GOAL: Can you locate every line in the material below that contains the word "cell" and copy each of those lines out in full?
───
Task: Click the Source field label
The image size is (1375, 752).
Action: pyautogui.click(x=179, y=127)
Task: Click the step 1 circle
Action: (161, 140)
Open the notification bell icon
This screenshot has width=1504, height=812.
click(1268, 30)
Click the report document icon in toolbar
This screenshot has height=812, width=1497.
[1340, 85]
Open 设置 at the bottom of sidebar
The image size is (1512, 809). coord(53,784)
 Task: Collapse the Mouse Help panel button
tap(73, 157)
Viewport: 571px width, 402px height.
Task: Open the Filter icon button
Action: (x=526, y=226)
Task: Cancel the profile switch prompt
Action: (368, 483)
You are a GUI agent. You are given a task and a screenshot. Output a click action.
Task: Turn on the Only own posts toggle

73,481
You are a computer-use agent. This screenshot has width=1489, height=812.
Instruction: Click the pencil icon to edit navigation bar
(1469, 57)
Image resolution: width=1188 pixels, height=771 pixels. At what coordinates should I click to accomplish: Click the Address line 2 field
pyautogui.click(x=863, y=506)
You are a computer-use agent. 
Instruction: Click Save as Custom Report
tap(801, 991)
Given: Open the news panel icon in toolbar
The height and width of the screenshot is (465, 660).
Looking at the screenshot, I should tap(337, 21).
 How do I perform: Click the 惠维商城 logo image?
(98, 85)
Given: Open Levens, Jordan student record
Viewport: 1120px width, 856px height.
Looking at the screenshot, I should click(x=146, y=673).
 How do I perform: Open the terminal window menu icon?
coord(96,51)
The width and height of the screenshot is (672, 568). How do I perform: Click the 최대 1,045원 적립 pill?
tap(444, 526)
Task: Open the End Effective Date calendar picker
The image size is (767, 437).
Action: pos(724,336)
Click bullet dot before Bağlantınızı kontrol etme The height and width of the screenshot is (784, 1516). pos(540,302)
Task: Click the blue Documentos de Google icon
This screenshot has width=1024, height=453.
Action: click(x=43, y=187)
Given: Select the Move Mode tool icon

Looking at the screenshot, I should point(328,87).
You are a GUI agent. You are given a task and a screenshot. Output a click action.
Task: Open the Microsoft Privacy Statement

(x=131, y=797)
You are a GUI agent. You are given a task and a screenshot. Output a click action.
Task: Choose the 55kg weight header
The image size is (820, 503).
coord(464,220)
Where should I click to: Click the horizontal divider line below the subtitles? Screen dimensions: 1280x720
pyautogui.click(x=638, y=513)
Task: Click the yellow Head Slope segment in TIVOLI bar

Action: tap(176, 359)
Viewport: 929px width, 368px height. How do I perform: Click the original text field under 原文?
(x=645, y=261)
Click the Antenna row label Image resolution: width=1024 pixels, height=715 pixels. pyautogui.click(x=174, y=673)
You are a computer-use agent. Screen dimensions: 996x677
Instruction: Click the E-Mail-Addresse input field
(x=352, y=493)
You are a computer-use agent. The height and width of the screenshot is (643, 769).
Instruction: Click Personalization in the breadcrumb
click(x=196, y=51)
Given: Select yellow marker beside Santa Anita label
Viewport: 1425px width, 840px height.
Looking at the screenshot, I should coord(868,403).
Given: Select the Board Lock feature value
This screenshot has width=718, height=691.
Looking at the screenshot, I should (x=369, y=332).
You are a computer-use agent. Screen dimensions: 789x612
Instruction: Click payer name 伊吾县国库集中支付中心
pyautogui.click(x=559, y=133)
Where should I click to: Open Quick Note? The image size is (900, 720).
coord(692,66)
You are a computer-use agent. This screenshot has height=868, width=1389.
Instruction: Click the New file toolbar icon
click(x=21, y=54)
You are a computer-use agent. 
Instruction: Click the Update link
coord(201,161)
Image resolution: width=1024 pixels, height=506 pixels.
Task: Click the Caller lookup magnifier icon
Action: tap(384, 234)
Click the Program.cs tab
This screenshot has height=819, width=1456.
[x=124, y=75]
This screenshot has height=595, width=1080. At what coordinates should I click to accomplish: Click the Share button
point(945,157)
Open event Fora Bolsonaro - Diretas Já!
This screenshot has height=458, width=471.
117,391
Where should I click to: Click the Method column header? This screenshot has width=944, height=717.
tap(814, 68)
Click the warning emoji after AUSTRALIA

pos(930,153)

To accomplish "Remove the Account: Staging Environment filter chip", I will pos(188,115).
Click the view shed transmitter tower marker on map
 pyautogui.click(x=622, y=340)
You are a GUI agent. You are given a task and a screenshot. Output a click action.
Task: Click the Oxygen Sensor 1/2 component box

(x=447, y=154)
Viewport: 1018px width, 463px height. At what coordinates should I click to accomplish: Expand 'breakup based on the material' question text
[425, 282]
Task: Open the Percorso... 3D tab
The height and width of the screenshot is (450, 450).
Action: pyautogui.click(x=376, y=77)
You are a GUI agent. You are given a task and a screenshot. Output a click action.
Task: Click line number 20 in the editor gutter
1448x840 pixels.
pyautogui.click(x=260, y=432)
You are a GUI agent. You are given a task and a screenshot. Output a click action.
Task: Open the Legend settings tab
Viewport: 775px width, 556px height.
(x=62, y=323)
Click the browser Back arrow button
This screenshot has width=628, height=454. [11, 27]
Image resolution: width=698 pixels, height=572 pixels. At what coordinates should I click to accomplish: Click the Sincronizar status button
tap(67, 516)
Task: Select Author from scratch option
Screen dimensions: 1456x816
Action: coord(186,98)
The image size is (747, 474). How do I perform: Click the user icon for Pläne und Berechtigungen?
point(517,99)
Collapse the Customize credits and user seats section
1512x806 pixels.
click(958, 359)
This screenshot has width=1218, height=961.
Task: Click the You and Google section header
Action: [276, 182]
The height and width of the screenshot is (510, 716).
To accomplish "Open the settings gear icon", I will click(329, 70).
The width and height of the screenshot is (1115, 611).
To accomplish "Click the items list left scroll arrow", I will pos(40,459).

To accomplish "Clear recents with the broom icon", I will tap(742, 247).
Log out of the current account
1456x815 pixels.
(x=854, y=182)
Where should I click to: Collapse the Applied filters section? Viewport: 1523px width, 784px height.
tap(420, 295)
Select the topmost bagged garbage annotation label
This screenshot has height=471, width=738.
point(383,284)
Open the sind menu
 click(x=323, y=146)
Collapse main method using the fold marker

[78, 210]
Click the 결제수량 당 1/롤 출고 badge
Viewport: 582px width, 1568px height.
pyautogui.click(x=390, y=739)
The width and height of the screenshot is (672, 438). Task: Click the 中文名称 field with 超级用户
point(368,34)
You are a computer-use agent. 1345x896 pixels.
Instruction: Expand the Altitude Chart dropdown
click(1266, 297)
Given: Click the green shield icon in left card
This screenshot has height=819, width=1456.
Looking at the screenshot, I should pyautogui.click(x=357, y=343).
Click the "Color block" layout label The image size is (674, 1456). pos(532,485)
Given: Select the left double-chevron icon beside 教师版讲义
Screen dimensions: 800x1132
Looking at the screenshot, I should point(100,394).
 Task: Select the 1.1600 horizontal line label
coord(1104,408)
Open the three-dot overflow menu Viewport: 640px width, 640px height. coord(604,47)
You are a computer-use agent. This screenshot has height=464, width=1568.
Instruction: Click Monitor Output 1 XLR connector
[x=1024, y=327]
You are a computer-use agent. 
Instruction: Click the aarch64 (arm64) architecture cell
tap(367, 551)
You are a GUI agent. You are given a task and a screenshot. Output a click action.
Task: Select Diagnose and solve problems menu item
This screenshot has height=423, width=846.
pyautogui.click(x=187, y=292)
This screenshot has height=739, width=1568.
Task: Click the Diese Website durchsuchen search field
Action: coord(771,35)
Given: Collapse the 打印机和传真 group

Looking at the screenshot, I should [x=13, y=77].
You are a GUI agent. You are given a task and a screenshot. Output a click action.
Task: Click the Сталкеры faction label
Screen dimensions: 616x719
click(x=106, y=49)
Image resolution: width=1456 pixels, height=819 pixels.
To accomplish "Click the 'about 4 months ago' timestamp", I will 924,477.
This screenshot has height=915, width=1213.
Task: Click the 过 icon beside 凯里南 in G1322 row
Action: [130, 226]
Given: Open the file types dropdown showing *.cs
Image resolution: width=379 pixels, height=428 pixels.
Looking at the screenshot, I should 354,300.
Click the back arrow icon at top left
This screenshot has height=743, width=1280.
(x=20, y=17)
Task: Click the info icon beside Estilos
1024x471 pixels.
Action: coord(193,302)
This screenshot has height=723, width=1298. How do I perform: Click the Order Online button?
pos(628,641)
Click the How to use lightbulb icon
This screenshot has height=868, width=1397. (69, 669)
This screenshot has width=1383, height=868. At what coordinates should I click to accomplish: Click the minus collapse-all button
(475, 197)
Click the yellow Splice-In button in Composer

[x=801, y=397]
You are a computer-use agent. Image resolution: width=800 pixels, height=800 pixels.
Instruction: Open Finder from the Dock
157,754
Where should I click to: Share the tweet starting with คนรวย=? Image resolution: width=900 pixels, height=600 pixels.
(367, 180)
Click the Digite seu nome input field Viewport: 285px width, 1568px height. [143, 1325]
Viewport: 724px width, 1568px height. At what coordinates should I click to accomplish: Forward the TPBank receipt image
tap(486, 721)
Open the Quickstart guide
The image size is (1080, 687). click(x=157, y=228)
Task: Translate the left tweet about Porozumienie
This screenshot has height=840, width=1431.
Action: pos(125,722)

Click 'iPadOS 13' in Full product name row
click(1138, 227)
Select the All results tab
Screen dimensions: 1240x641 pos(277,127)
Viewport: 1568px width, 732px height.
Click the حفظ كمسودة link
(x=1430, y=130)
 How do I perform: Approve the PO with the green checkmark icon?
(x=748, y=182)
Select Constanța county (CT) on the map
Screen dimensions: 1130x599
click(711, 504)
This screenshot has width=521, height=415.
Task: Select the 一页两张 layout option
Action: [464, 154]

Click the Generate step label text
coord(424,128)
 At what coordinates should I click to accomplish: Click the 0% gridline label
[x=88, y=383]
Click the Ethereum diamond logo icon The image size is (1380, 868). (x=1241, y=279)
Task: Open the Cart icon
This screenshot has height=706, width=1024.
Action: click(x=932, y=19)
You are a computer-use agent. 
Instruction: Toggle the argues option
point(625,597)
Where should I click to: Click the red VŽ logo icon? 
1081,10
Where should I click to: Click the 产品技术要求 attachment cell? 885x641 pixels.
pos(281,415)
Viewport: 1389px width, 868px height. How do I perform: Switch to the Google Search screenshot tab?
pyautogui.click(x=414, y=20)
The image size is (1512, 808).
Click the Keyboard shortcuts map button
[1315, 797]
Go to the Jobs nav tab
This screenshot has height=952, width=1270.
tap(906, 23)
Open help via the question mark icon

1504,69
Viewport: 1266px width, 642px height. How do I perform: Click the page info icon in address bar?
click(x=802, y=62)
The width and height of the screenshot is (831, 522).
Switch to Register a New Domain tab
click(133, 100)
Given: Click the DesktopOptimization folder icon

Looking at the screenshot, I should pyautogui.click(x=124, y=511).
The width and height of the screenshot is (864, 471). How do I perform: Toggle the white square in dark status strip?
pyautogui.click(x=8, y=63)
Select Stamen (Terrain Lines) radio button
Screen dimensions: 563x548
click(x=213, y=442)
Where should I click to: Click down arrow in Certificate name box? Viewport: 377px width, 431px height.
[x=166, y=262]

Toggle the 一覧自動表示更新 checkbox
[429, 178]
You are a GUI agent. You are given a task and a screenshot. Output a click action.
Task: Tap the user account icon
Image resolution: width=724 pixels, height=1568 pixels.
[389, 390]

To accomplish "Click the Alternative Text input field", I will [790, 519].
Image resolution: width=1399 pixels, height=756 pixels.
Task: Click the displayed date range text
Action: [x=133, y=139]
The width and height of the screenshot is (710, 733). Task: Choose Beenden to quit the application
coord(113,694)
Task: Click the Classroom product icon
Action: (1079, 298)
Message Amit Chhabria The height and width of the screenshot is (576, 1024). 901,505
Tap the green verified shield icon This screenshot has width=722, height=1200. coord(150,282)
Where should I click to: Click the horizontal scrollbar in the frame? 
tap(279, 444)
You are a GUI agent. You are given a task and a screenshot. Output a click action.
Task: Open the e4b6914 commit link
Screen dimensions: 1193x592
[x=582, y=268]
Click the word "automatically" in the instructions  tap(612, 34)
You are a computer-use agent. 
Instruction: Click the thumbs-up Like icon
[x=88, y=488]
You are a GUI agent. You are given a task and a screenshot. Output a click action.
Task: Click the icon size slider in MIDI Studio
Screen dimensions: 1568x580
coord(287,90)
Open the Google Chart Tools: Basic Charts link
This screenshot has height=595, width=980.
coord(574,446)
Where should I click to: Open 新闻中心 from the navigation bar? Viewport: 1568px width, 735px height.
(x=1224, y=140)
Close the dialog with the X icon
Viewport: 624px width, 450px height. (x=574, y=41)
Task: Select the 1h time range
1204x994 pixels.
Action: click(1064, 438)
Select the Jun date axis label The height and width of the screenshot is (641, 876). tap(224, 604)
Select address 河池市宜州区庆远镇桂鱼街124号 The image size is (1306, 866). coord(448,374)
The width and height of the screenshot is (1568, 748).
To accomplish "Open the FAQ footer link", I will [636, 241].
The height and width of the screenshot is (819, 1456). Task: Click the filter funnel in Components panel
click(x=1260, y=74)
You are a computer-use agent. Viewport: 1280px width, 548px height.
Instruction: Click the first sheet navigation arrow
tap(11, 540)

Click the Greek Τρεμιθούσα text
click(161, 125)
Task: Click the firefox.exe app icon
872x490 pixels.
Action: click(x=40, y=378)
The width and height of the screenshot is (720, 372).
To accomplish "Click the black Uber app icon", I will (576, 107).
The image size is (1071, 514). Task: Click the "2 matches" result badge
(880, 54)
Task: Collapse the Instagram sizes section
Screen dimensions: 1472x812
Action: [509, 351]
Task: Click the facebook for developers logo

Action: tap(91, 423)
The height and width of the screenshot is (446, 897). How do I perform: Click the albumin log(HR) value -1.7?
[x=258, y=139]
───
ANSWER TO THIS PROBLEM:
Instruction: Click the aarch64 (arm64) architecture cell
Where should I click to: Click the 产品技术要求 attachment cell? 885x641 pixels.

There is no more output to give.